It's Alive! How Frankenstein Created a Cultural Monster

Illustration: Viktor Koen Susan Tyler Hitchcock has a Frankenstein problem — just look in her closet. You'll find 150 items of monster memorabilia at last count, from tea towels and aprons to socks and cereal boxes. "I admit it," says Hitchcock, author of the new book Frankenstein: A Cultural History. "This has been an obsession." It […]

* Illustration: Viktor Koen * Susan Tyler Hitchcock has a Frankenstein problem — just look in her closet. You'll find 150 items of monster memorabilia at last count, from tea towels and aprons to socks and cereal boxes. "I admit it," says Hitchcock, author of the new book Frankenstein: A Cultural History. "This has been an obsession." It all started 20 years ago: She was teaching a lit course called Man and Machine to engineering students and chose Mary Shelley's 1818 classic as the subject for her Halloween lecture. Hitchcock even wore the obligatory green monster mask, replete with bolts in the neck. And — zap — something came to life.

She's not the only one with a Frankenstein fetish. For nearly two centuries, the monster has refused to die. It has been transformed into political cartoons, films (I Was a Teenage Frankenstein, Frankenstein Must Be Destroyed, and 30-odd other gems), TV series (The Munsters), radio shows, theater, punk rock (The Cramps), and videogames. The iconic image adorns dolls, candy wrappers, stamps, and even boxer shorts. Frankenstein has been adapted and updated into countless works of literature, from Brian Aldiss' futuristic Frankenstein Unbound to Dick Briefer's graphic takes. Hailed by some as a "fantastical foreshadowing of current reality," Shelley's work is still cited in bioethics circles and, of course, gave rise to the term Frankenfood.
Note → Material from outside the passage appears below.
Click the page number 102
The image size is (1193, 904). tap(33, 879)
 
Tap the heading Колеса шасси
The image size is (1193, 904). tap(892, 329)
What is it about Frankenstein that has fascinated us for generations? "Frankenstein is about daring to go where your mind takes you," Hitchcock says. "But that can be dangerous, and our society has a whole set of rules and regulations to keep us from doing that." In a world of cloning, computers, stem cells, and transplants, it's not surprising that the monster seems even more alive today than it did back at the dawn of the electrical age.

"We love and we hate the monster, and I think that's true of technology as well," Hitchcock says. "It is ourselves and the ultimate other all in one." It can also be funny. In October, Mel Brooks' Young Frankenstein, a song-and-dance version of his hilarious 1974 movie, opens on Broadway. Hitchcock has a theory about that, too: "It may be that we need to remind ourselves to look more closely at the dark side — face our enemies and talk to them," she says. "So let's go laugh about the goofy monster that does a tap dance for a couple of hours." Besides, to do otherwise would be Abby Normal.